(Entries taken from a collection)

-- start --

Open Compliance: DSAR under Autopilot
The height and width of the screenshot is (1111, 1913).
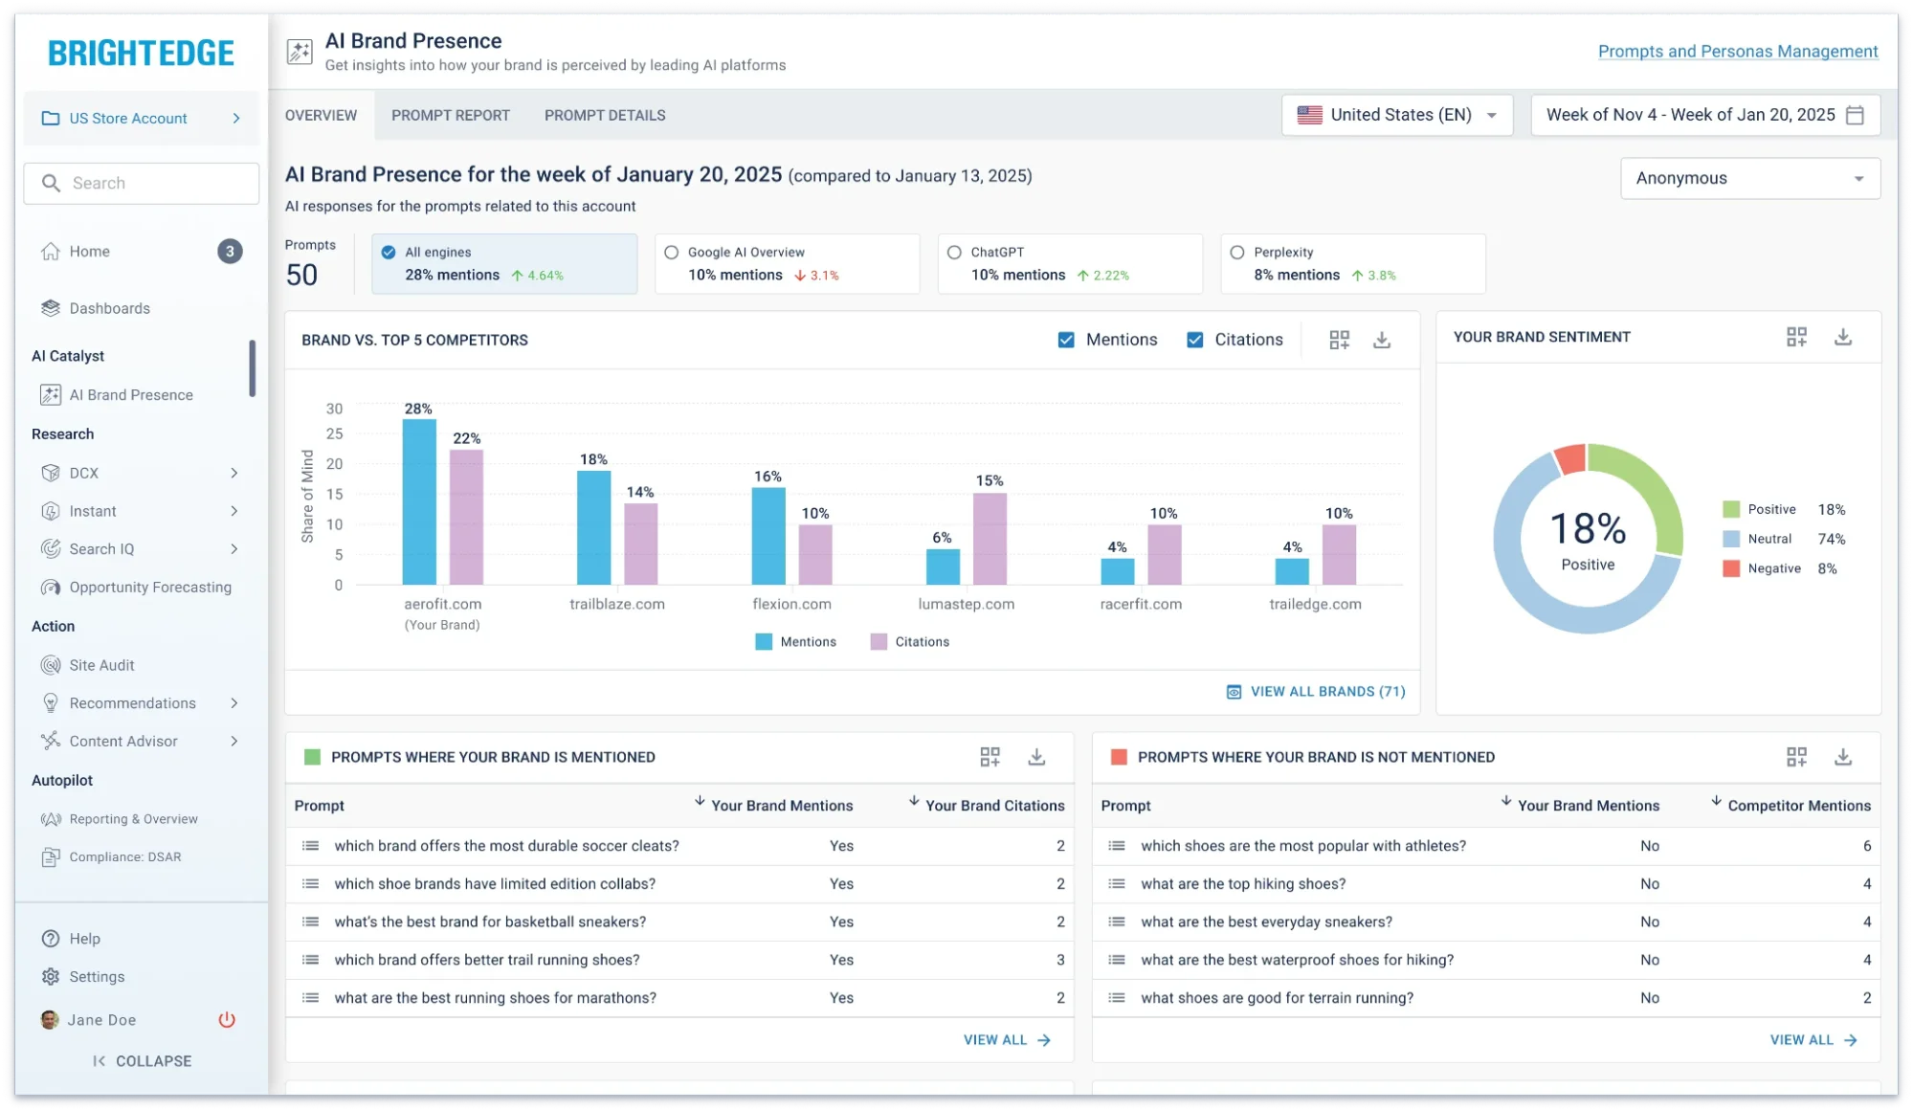click(x=125, y=856)
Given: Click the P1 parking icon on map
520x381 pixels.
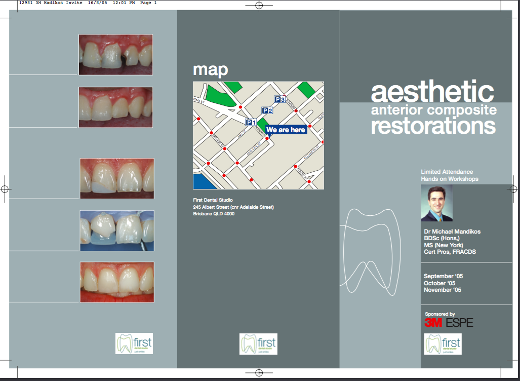Looking at the screenshot, I should (251, 122).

-- end --

WRITTEN INSTRUCTION:
Could you write out all of these lines again with "parking icon" switched to "parking sign", keeping everything else the same and leaving the pictures out?

TASK ANSWER:
Open Compliance: DSAR under Autopilot
The height and width of the screenshot is (1111, 1913).
click(x=125, y=856)
Given: Click the P1 parking sign on map
520x381 pixels.
Looking at the screenshot, I should (251, 122).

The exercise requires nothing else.